Recent Boardgames (Your Last Played Game Volume 2)

After listening to the latest SVWAG podcast, I decided I should try out the scripted TTS mod for Fantasy Realms they mentioned. Fantasy Realms as you may remember is nominated for Kennerspiel des Jahres. You may also remember that it inspired Jamey Stegmaier to make a game about some of his favorite books: Red Rising.

While not a huge fan of Stonemaier games, I was among those who preordered Red Rising because I like the IP and the game features Mars. I didn’t have huge expectations and a first game with my partner quickly proved that the game has a few issues with luck and top-decking. For the record: I enjoyed my solos of Red Rising.

So to compare both games, I played Fantasy Realms 4 times against 2 scripted opponents.

Both games are about the same thing: you get an initial hand of cards, all of these cards are unique. Cards score points in combination with each other and your basic turn is to take a card and “discard” a card to improve your hand. In the case of Red Rising, you do not discard the card but play it to one of four locations that give you other bonuses and playing a card may also give you bonuses and cards block access to other cards that were played to that location earlier.

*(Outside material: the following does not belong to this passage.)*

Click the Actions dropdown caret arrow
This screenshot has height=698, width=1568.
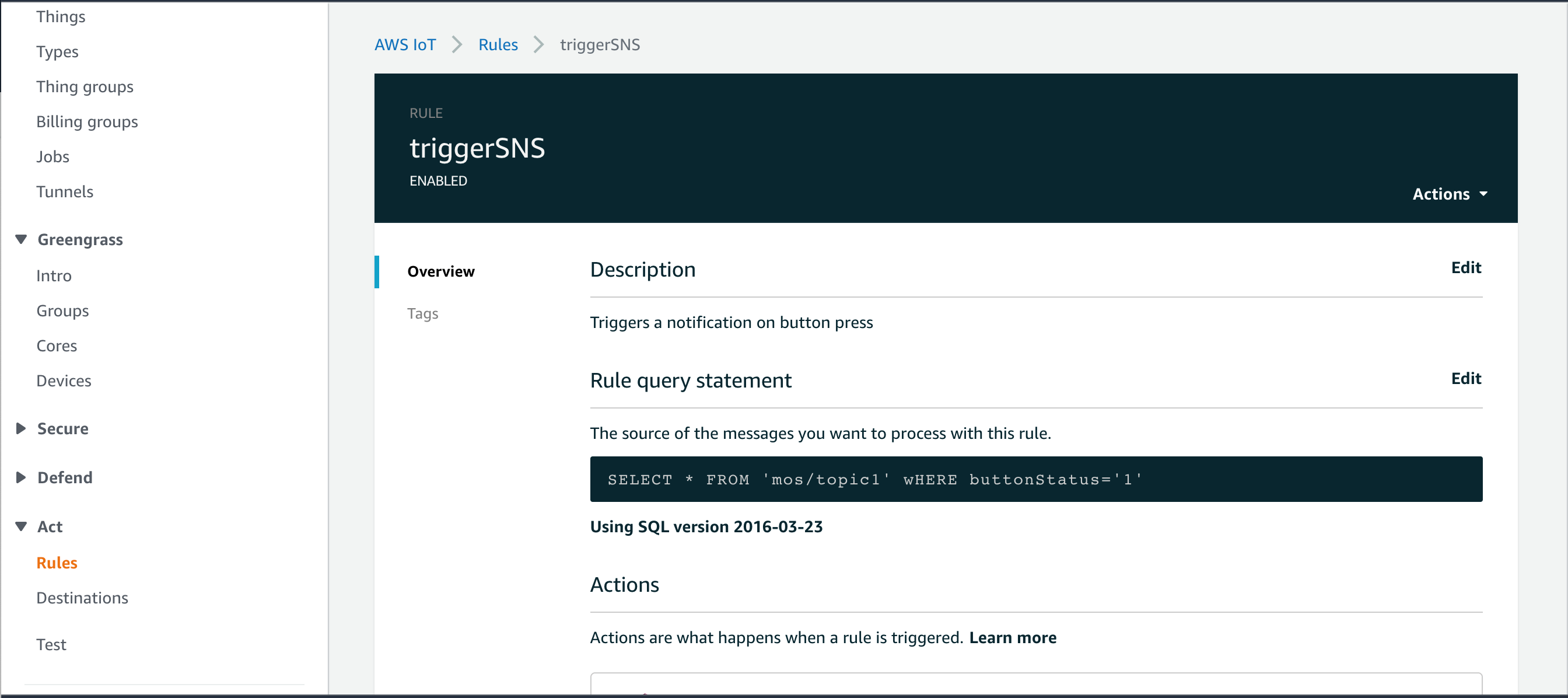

In Fantasy Realms the game ends after about 5-8 exchanges per player: the discard display can only hold a fixed number of cards, game ends as soon as that is full. So if you start with a good hand, you just watch the others struggle for cards to improve their lot. If you start with a bad hand… it’s a lottery. In both games that deck is pretty big and the probability of drawing the right card from the deck… small. Both games mitigate this by including a number of jokers but in Fantasy Realms the jokers do not usually score any points themselves. In Red Rising there are whole suits of jokers and they do score. The scoring issues in RR are more about how little variance there is and how a huge hand definitely scores more points so cards that allow that extra draw become so much more valuable. Hand size is fixed in Fantasy Realms. SVWAG mentions that scoring for Fantasy Realms takes longer than playing the game–this is true, luckily the TTS mod scores for you. But the issue extends to grokking your hand (a little less an issue with RR but still exists). Some of these cards aren’t trivial in their effects on your hand and the manual doesn’t do much to clear up how they work.

I am unimpressed with Fantasy Realms to say the least and how this game made it to the Kennerspiel list is a mystery to me. 2020 really wasn’t a bad year for games.

I really like Red Rising better now after having played Fantasy Realms. At the size where my collection currently seems to be staying, I plan to keep Red Rising in my collection because a) it is pretty and b) it has Mars and c) the gameplay is unique in my collection. Would I buy it again? Probably not. But I will most definitely not be buying Fantasy Realms.